* WHAT TO WORK ON:
1 – In the A/B testing text, about what share of users cancel their purchase at the very last step of checkout?
2 – For each statement, say whether it agrees with the A/B testing text, and quote the text's deciding words: (a) The otter image is meant to raise the checkout completion rate. (b) Two thirds of users are chosen at random to see the otter image. (c) In industry, "A/B tests" is a less common term than "controlled experiments."
— start TEXT EXCERPT —
How to Analyze A/B Tests Results?

What is A/B tests?

Imagine that you are running an e-commerce platform which is an otter plush specialty store. You find that around 20% of users cancel the transactions in the very last step of the checkout flow (Figure. 1-A). To improve the checkout completion rate, you come up with an idea that adding an adorable otter image (Figure. 1-B), which assumes that visual stimulates users to have stronger desire of purchase.

How do you know an otter image can actually boost the purchase? The naive way is just add it and observe the checkout completion rate. However, it is difficult to make the judgement regardless of the observation. For example, the increment might be affected by a popular video documenting how new born otters open their eyes (European Otter Brothers Open Their Eyes in Taipei Zoo). In other words, several factors influence the metric (i.e. checkout completion rate) you are observing.

It is necessary to make every conditions have equal average impact across variants (control and treatment) if you want to make the correct decision. In fact, the concept is the same as “controlled experiments” you may hear it several times in your life. In industries, A/B tests is a more prevalent term to describe the process of conducting a controlled experiment. A simplified process of A/B test consists of randomization, collecting data, and making statistical inference.

Take the same example, first of all, you randomly split half of users to experience the view with the otter image while the other half experience the current version. Secondly, collect the users data until it is enough to make a valid inference. Finally, compare the metric of interest. This process is demonstrated in Figure. 2.
— end TEXT EXCERPT —
— start RAW DATA —
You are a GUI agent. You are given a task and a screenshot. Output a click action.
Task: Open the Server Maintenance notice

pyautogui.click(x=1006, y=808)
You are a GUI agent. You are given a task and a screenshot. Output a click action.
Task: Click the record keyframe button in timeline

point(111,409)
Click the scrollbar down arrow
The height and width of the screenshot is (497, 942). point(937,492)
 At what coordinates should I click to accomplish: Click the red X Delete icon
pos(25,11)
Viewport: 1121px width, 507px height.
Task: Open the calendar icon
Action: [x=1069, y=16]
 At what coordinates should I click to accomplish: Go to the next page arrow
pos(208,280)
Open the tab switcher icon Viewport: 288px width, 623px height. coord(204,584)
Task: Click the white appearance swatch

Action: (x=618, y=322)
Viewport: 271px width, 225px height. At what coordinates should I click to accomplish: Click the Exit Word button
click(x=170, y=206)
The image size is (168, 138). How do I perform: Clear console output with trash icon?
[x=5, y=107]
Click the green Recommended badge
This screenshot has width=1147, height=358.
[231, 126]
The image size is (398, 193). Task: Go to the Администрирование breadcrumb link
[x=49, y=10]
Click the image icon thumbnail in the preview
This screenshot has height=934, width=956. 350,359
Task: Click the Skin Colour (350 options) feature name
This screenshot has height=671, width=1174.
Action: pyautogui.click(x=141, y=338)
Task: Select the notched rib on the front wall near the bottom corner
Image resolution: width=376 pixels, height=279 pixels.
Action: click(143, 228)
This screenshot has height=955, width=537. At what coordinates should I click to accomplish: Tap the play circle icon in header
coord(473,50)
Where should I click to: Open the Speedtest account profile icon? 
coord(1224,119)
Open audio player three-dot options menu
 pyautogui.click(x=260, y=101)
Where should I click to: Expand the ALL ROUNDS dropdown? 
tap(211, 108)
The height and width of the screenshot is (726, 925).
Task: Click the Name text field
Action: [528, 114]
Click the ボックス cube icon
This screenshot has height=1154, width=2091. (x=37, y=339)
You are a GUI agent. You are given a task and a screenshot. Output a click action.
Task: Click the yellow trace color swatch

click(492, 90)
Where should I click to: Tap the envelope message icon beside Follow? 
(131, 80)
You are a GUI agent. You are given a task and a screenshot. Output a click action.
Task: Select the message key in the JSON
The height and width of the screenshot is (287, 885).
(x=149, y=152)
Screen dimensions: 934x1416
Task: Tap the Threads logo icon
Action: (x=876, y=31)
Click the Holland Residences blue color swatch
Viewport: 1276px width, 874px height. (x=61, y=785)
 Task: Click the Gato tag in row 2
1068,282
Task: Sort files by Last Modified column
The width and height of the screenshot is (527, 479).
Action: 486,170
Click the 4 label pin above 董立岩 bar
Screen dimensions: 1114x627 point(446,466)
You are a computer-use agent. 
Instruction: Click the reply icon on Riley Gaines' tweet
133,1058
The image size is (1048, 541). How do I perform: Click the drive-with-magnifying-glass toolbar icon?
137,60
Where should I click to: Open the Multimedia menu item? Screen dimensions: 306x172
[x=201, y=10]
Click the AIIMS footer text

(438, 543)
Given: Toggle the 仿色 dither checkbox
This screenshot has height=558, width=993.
— end RAW DATA —
* ANSWERS BELOW:
1 – Around 20%.

2 –
(a) Yes: "To improve the checkout completion rate, you come up with an idea that adding an adorable otter image"
(b) No: "you randomly split half of users to experience the view with the otter image"
(c) No: "In industries, A/B tests is a more prevalent term to describe the process of conducting a controlled experiment."